Request:
Return every line of the listing below word for word, leaving the pictures out of your answer.
#### Provided material
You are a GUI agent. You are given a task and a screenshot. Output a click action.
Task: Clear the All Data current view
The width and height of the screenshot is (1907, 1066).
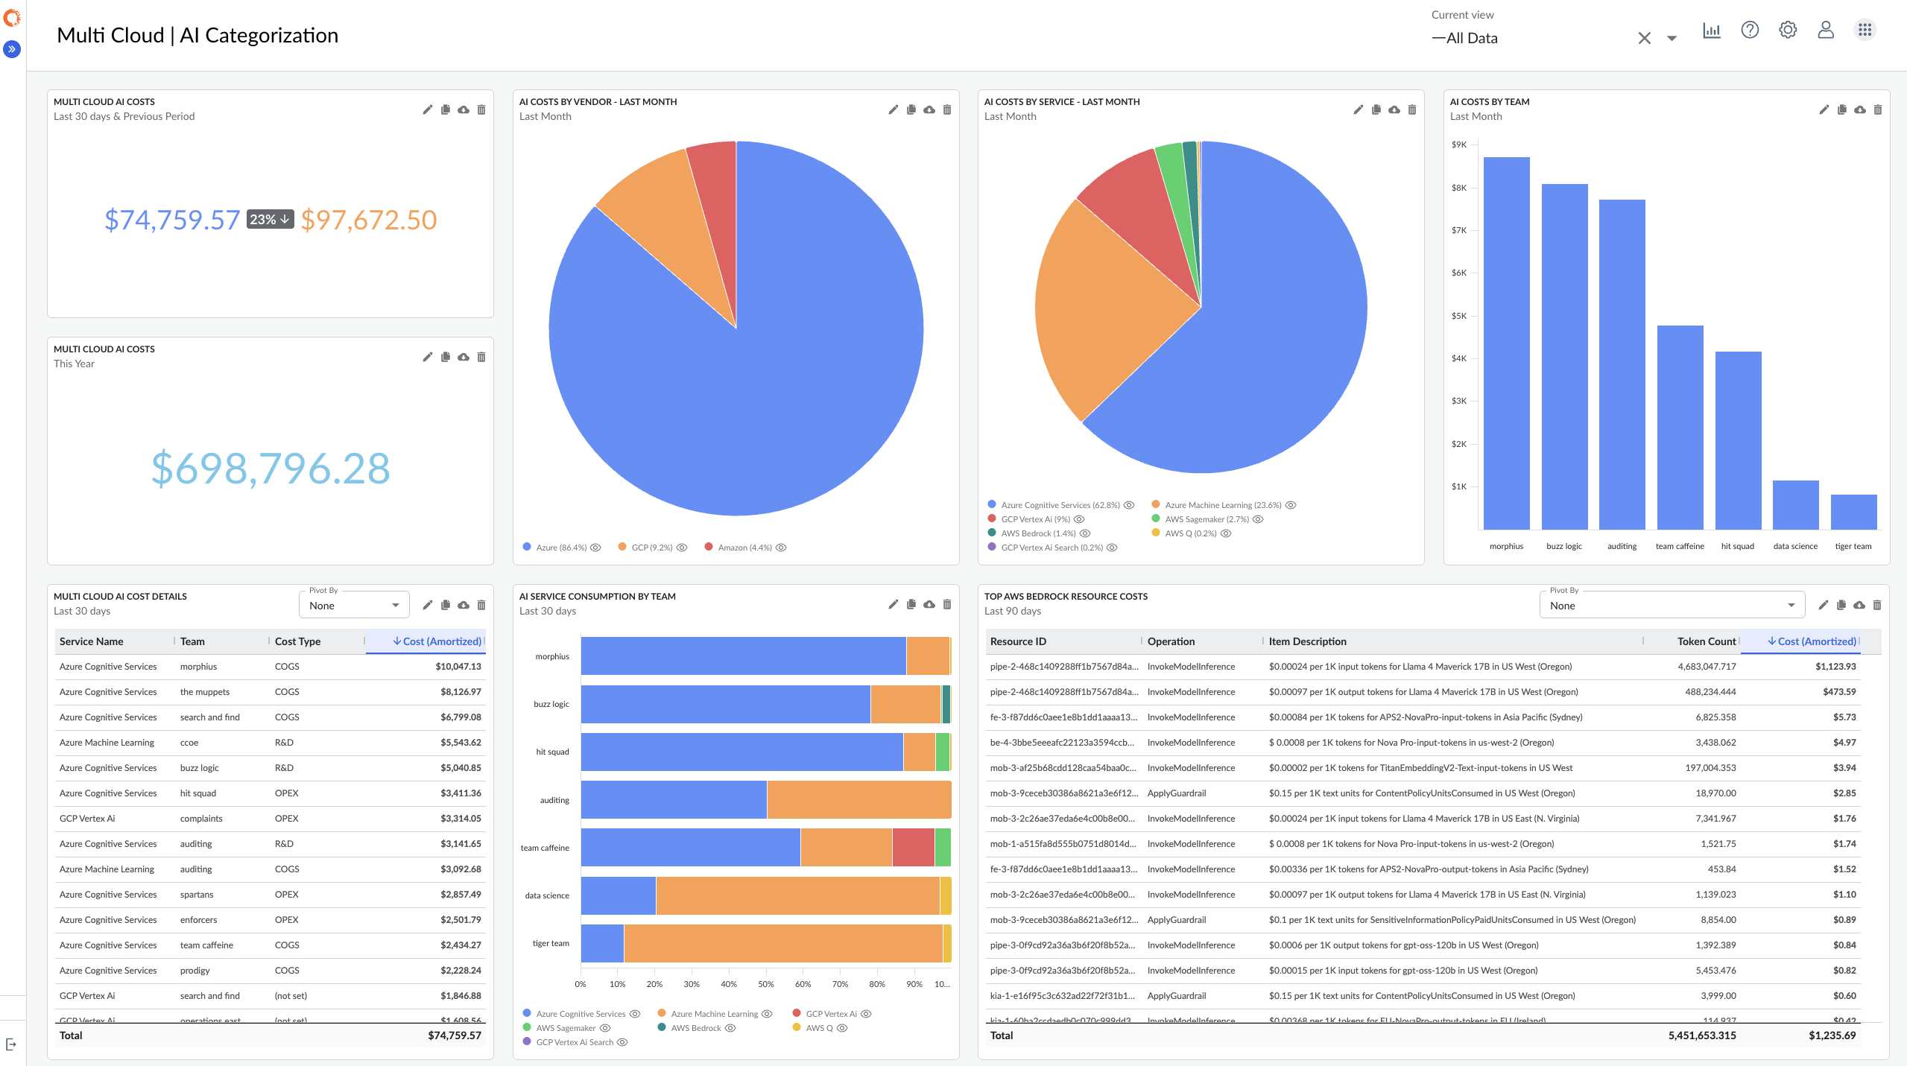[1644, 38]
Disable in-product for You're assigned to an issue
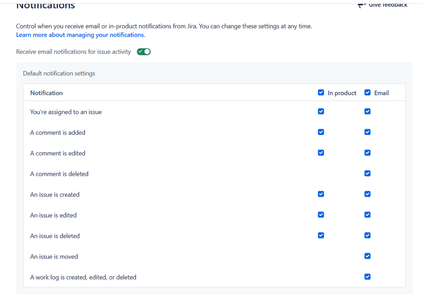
########
Expected answer:
You are a GUI agent. You are given a task and a screenshot. Output a click action.
Task: Clear the All Data current view
The width and height of the screenshot is (1907, 1066).
[1644, 38]
Disable in-product for You're assigned to an issue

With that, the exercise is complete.